Bob McCaffrey, a Balboa Island resident, filed a complaint with the commission in November alleging that Herdman violated the state Political Reform Act by not filing a candidate intention statement, also known as Form 501, before soliciting campaign donations.

In his complaint, McCaffrey pointed to an Oct. 27 email from Little Balboa Island resident Ken Yonkers to neighbors in which Yonkers appeared to be helping get the word out about Herdman’s campaign and gave direction on how to donate funds.

“Jeff communicated with me that he has met with his campaign manager and his campaign is off and running,” Yonkers wrote in the email. “He is in need of some funds now.”

Herdman filed Form 501 with the Newport Beach city clerk’s office on Nov. 5, according to city records.

Herdman, a retired educator, is seeking the District 5 council seat representing Balboa Island and the Fashion Island area. Businessman Lee Lowrey and businessman and activist Mike Glenn also are vying for the seat.
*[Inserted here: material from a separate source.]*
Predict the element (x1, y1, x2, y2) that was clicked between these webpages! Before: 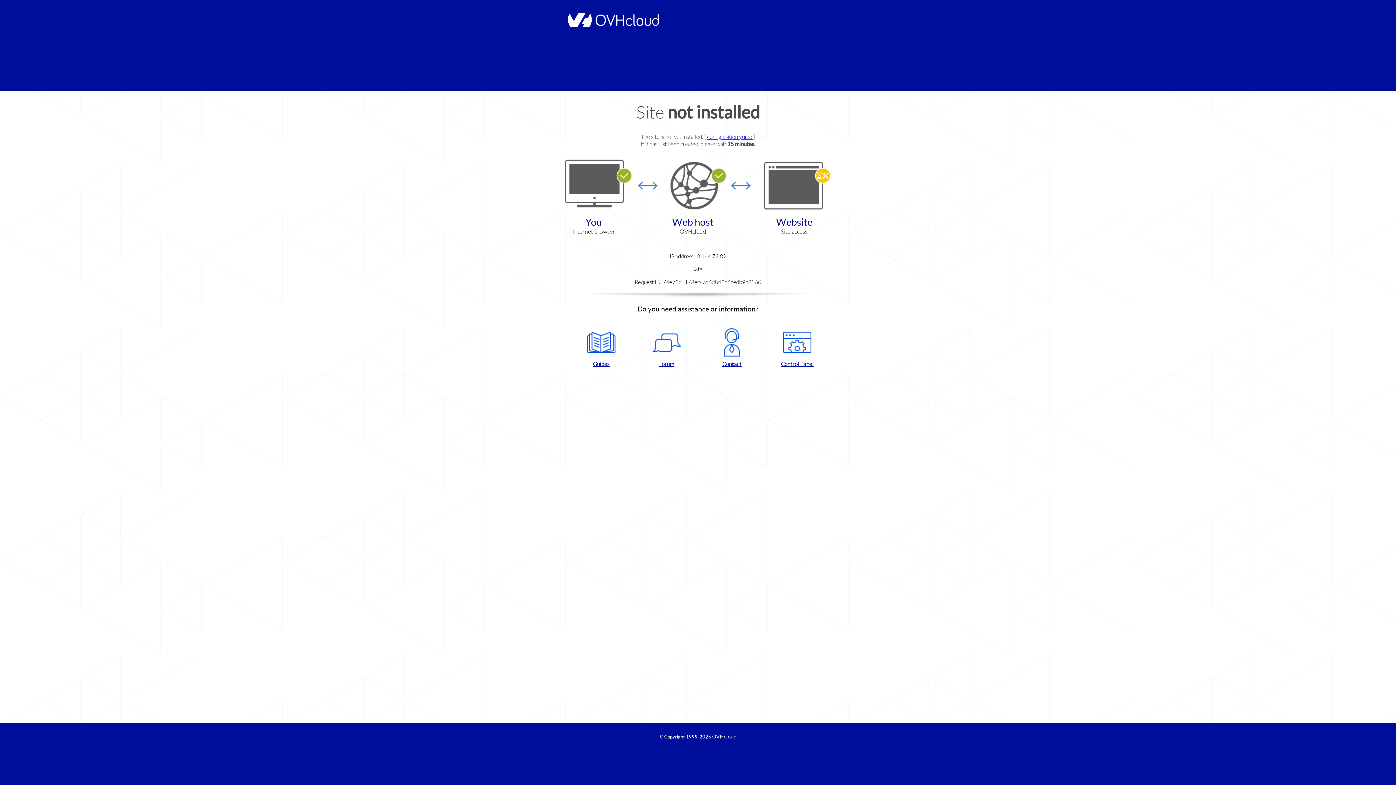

McCaffrey said he is supporting Lowrey in the election.

According to the Fair Political Practices Commission’s Oct. 20 meeting agenda, senior commission counsel Angela Brereton and special investigator Jay Martin concluded during an agency investigation over the past several months that Herdman solicited and received contributions before filing his Form 501, a violation of state government code 85200.

The investigators recommended a $200 fine.

Herdman said Monday that he was notified of the findings about two weeks ago and mailed a $200 check to the commission. The five-member body could vote against fining him during its meeting, but typically, the commission upholds staff’s recommendations, according to a commission spokesman.

Herdman said he was under the impression that he wasn’t required to file Form 501 until he had raised $1,999 and that he was under that threshold when he submitted his paperwork.

“I was misled about that, but I’m not going to lay blame on anyone,” he said. “As far as I’m concerned, it’s minor and obviously was not intentional.”

Herdman could contest the findings through an administrative hearing but said he would not pursue it.

“I don’t have time to contest it,” he said. “I’m putting all my effort into campaigning.”